▸ **Problem**:
Where a line holds the word "three", copy that line from the data below.

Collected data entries
▬▬▬▬▬▬▬▬▬▬

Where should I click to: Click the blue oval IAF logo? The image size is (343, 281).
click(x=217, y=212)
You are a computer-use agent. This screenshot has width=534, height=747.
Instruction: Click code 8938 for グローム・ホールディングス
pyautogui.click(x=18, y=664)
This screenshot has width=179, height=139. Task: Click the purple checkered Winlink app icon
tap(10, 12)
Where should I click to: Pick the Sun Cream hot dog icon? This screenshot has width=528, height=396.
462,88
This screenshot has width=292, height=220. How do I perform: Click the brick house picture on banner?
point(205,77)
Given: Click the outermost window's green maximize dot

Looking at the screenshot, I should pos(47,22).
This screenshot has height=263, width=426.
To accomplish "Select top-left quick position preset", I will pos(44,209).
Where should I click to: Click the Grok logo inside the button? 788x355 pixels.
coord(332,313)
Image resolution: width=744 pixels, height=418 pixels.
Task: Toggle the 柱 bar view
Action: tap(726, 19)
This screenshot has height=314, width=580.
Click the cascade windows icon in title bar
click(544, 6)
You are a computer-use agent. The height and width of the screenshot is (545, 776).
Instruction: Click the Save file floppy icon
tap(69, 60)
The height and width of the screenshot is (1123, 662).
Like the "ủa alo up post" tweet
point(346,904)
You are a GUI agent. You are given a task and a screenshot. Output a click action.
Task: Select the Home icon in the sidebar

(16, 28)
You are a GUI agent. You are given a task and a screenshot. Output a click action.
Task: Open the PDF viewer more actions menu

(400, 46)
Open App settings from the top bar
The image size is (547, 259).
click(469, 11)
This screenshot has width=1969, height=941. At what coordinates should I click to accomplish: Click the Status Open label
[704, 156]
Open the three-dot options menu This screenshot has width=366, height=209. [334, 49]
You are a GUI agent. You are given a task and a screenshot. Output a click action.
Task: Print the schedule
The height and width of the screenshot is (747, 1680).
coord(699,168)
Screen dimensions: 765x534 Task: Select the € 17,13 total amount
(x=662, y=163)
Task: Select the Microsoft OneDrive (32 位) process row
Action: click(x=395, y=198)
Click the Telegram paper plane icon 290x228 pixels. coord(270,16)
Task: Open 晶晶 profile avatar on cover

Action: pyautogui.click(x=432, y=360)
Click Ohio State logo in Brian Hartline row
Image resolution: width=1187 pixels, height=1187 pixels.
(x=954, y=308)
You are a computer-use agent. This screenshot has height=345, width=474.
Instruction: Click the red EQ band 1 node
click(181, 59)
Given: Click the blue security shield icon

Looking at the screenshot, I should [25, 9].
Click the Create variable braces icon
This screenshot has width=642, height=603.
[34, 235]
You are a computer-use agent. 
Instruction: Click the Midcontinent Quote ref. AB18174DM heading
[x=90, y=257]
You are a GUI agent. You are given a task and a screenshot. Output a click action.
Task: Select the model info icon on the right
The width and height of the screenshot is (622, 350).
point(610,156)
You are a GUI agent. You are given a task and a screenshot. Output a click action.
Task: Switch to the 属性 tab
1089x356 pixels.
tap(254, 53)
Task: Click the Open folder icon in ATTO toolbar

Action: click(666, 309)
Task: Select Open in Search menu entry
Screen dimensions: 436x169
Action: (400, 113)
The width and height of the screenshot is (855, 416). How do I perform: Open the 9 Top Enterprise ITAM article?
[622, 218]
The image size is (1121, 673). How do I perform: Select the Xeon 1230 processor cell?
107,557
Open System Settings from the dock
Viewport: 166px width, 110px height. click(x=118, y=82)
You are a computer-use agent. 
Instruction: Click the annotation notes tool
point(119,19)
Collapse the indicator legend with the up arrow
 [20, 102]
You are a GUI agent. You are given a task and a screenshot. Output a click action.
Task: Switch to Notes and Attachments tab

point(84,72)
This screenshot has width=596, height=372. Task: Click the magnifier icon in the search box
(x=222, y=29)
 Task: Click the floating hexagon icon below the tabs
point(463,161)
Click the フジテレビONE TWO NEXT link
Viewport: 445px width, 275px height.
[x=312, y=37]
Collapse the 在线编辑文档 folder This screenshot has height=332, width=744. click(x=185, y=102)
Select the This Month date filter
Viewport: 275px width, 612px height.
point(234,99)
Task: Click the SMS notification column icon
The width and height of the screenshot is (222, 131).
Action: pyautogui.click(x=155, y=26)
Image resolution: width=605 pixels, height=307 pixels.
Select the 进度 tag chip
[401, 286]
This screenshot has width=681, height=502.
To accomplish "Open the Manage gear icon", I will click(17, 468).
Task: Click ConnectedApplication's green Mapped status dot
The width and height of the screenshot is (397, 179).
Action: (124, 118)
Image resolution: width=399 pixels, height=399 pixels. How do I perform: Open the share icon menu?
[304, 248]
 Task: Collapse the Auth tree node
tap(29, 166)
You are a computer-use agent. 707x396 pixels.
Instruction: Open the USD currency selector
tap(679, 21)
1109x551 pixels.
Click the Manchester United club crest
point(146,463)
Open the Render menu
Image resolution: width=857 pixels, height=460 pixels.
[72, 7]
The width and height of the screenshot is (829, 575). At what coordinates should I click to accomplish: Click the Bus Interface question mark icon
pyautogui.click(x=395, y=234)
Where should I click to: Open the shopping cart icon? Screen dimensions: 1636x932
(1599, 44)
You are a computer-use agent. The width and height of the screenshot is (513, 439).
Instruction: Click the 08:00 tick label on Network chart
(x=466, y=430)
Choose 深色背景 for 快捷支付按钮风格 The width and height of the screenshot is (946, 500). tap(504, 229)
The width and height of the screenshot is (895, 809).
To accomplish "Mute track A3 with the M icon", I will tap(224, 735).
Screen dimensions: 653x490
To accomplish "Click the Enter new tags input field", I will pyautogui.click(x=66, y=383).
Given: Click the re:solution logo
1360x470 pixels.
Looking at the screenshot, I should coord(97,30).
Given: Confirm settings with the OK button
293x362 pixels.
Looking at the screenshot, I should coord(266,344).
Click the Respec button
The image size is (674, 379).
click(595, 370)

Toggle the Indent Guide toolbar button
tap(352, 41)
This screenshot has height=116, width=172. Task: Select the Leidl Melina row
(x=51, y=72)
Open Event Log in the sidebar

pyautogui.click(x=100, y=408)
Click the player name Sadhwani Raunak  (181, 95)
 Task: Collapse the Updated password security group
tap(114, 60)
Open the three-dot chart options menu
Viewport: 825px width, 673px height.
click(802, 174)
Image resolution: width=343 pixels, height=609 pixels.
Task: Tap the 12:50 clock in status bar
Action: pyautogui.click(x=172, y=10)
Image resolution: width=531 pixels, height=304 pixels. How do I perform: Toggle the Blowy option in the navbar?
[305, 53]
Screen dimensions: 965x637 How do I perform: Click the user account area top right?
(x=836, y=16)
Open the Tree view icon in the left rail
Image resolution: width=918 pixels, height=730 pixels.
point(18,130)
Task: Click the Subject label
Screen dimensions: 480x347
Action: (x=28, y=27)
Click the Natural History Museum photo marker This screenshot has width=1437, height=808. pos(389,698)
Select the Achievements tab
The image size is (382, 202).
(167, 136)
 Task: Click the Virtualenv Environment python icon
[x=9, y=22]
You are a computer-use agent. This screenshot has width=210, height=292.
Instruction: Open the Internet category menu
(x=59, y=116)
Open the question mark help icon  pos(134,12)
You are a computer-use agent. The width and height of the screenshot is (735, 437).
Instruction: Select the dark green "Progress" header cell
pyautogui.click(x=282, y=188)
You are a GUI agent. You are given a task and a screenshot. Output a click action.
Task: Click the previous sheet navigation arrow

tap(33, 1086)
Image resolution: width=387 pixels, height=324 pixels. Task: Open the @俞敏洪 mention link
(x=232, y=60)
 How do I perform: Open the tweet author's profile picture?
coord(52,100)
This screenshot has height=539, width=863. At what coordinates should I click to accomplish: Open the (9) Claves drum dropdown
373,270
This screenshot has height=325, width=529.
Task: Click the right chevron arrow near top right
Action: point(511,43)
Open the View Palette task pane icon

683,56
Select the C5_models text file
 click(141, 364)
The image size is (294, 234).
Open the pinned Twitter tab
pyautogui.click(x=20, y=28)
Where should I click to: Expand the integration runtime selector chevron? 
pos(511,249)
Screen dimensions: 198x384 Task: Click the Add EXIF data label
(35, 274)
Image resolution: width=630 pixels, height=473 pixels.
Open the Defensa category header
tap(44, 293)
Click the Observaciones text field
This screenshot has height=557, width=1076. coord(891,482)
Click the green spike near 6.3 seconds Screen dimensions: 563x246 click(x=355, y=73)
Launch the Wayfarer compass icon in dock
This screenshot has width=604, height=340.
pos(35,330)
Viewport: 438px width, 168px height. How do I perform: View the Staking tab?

▬▬▬▬▬▬▬▬▬▬

▸ **Result below**:
Open the three-dot options menu This screenshot has width=366, height=209. [334, 49]
Open the three-dot chart options menu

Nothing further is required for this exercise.